* Document section:
..............................

The kids have been out and about with daddy all week, though, basking in the radiance of the sun. Yesterday they took their second trip to the beach this week and had a grand time.

On the beach

Rafe on the beach. He likes to play with the sand/rocks & rarely goes in the water.

on life in a foreign country

It’s a funny thing, moving to a foreign country. People get upset if you expect it to be at all like home, you are expected to know everything will be different, accept it and just be happy about it. Enjoy discovering new things. There is, of course, nothing wrong with that. In theory. The problem comes when you step off the plane in a new country and the first thing you see is… McDonalds. Or Starbucks.

For me, as an American, this wasn’t what I expected. I expected things in England to be different. I was totally prepared for things to be different, yet what I quickly discovered is that, actually, they really weren’t. Thanks to globalisation, I could have the same lunch latte in London on Thursday that I had had two days and 6000 miles previously, in Phoenix. The similarities didn’t stop there, I could also buy most of the same brands of clothing and food, shop in the exact same supermarkets, even watch the same tv shows and channels. I can buy a lot of the same food, enjoy many of the same sporting activities and speak the language fluently, with no extra effort at all.

I have been here six years now and know that while things look the same, they arent exactly the same. I know that certain drinks and foods are prepared differently, with different ingredients, or amounts. I know that while many of the food items and brands I know and love from my formative years in the states may be available, in the same or a different form, in grocery stores, chances are restaurants will not have heard of them or added them to their menu. I know a lot of the ins and outs of the culture.

..............................

* Written exercise: According to the text on life in a foreign country, how long has the writer been living in England?

* Provided data:

..............................

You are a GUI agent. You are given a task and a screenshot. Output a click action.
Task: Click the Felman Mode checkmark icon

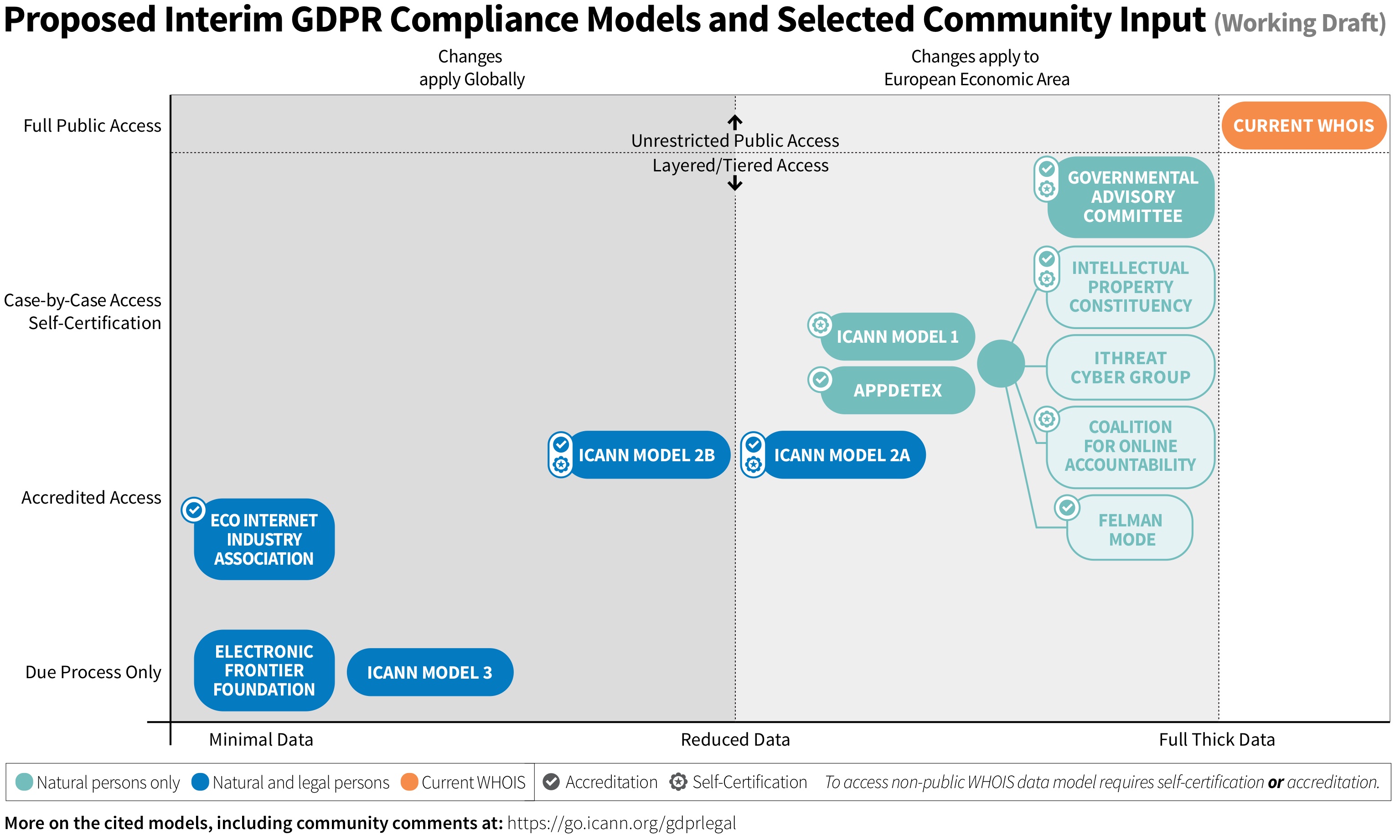[x=1069, y=506]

..............................

* Solution: Six years.